To calculate the BS level of an entity, we extract four features: volume, trendiness, diversity, and botness in 4-hour sliding windows and apply logistic regression based on a manually annotated training set. For the volume, we count the number of tweets containing each entity during the focal time window. Trendiness is calculated as the ratio between the entity volume in two consecutive time windows. The diversity is the ratio between the number of unique users and the number of tweets they post. Finally, botness measures the level of bot-like activity. The intuition for the BS level is that entities with intermediate diversity and high volume, trendiness, and botness tend to be more suspicious.

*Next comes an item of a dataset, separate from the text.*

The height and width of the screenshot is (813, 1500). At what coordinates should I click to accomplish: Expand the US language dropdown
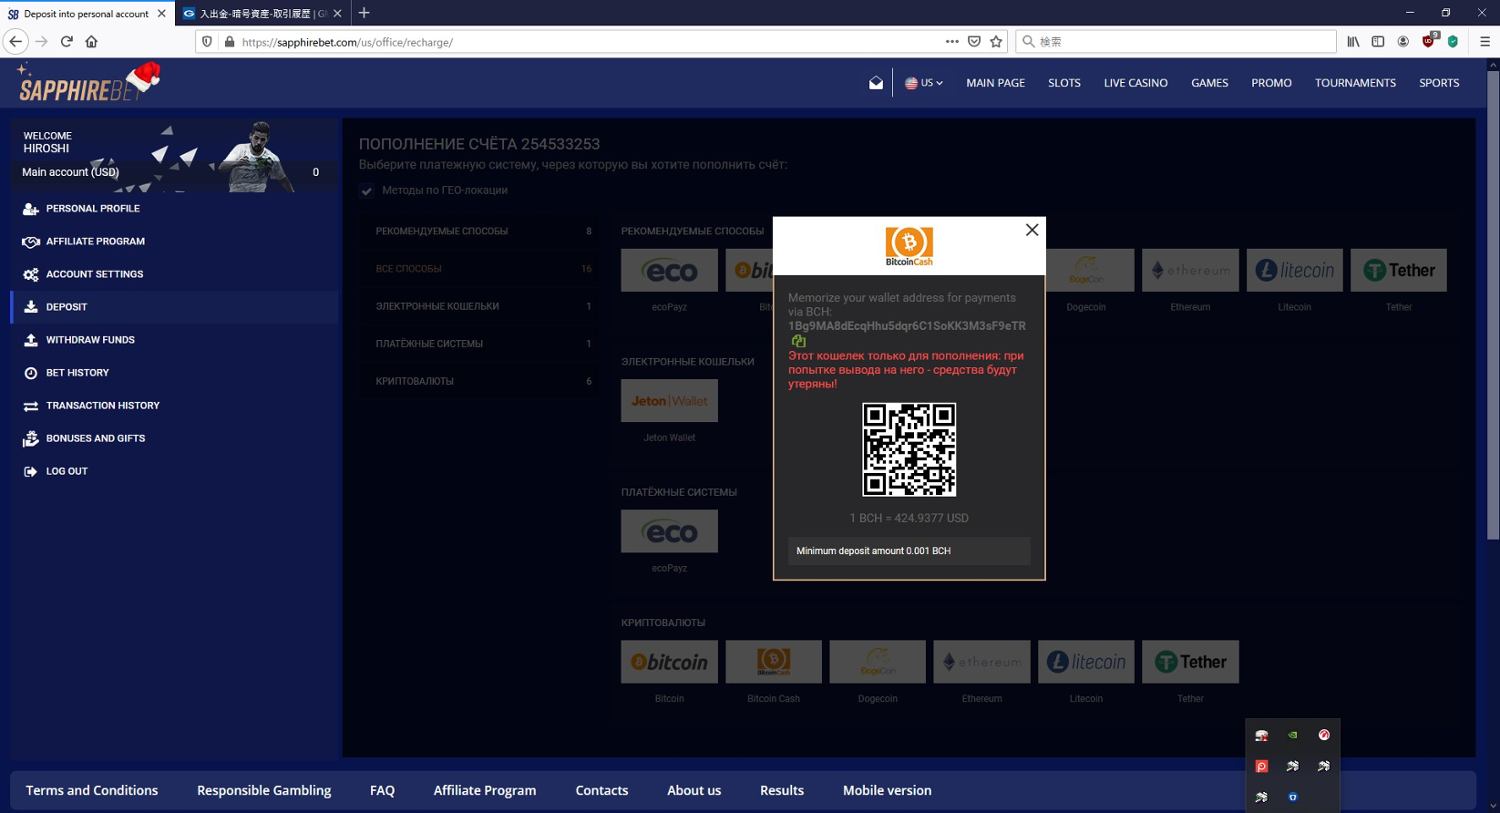click(924, 83)
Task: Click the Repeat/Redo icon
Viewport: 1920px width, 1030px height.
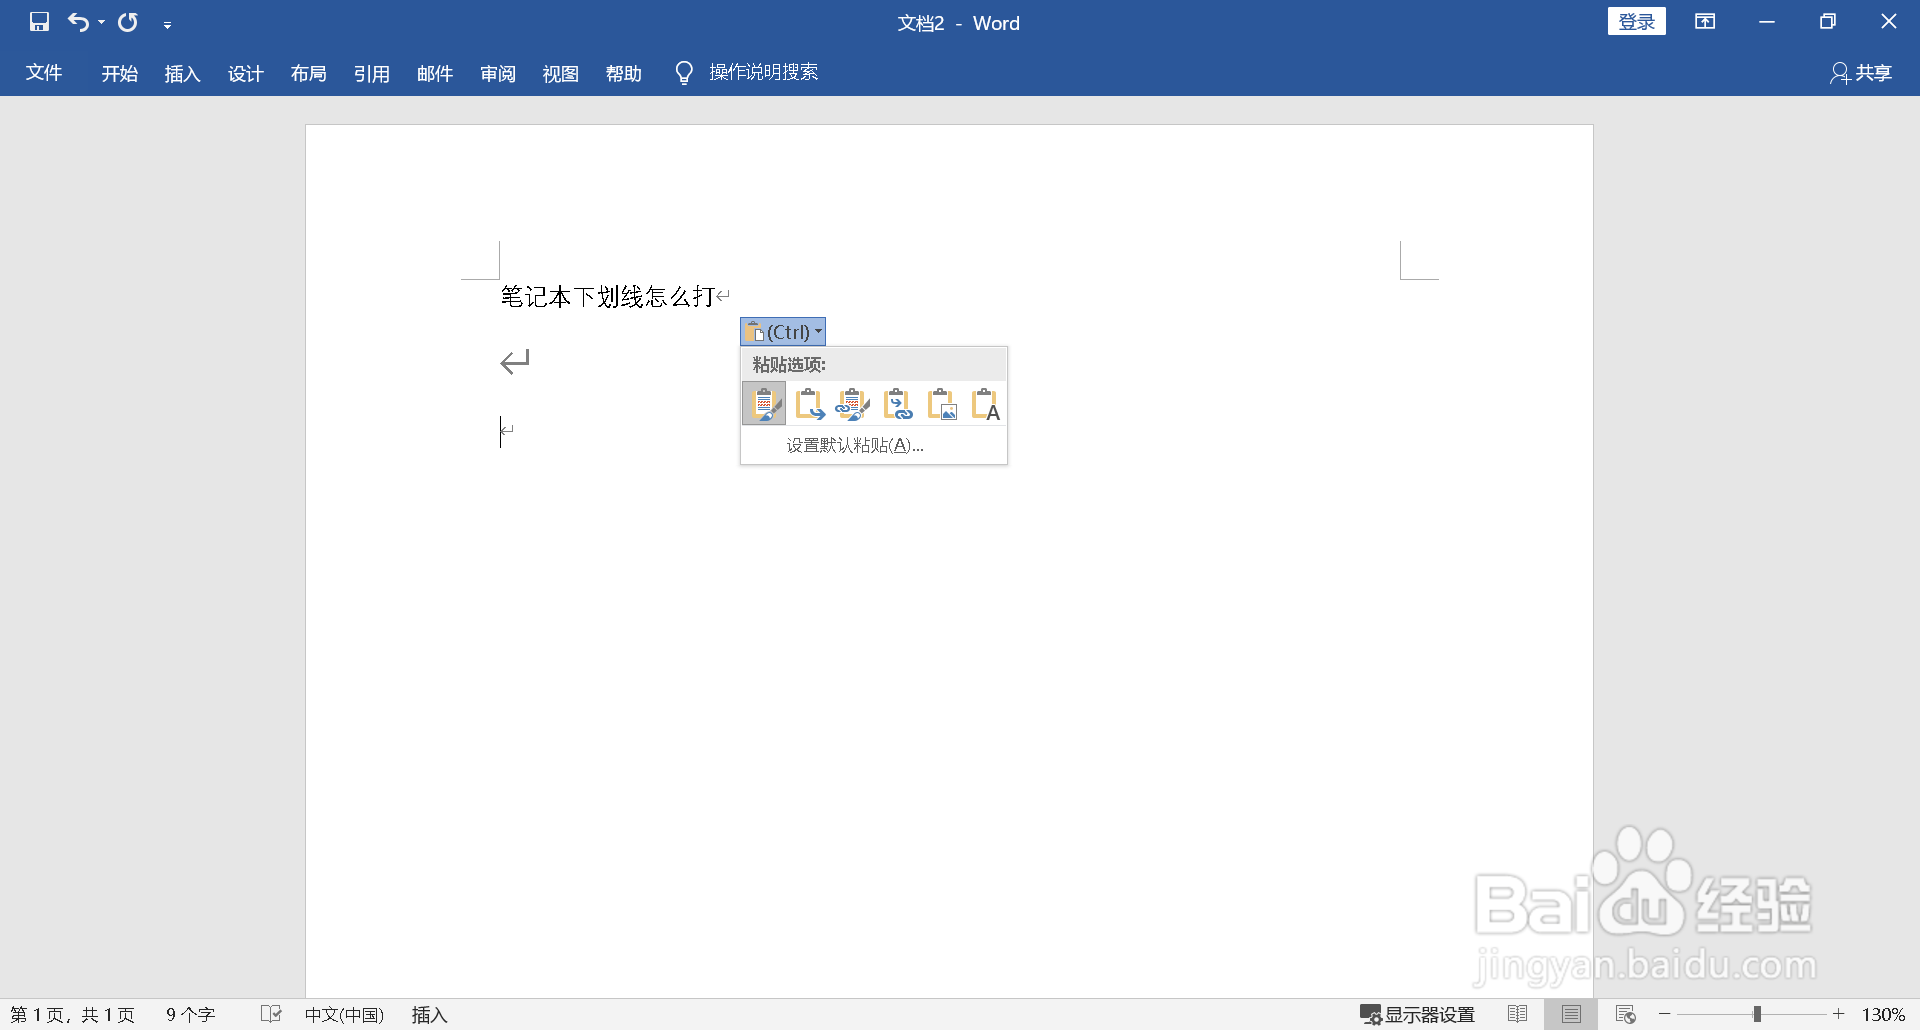Action: tap(127, 22)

To measure the botness, BotSlayer-CE is equipped with a simple rule-based bot scoring function. The bot scoring function uses simple heuristics based on high friend growth rate, high friend/follower ratio, high tweeting frequency, and default profile image to calculate bot scores. These heuristics yield about 0.70 AUC when tested on annotated accounts. They may be appropriate to detect some bots and not others. Depending on the research domain, different bot detection algorithms may be advisable. One can plug their favorite bot detection system into the BotRuler class (BotRuler.py). One could implement simpler heuristics based on high tweet rate or default profile image, use state-of-the-art machine learning bot detection tools, or train their own classifier. For example, the "Pro" version of BotSlayer uses a proprietary bot detection software. Accounts that display the suspicious behaviors mentioned above will have scores close to 1.

Community Guidelines

How to Contribute

In general, you can contribute to this project by creating issues. You are also welcome to contribute to the source code directly by forking the project, modifying the code, and creating pull requests. If you are not familiar with pull requests, check out this post. Please use clear and organized descriptions when creating issues and pull requests.

Bug Report and Support Request

You can use issues to report bugs and seek support. Before creating any new issues, please check for similar ones in the issue list first.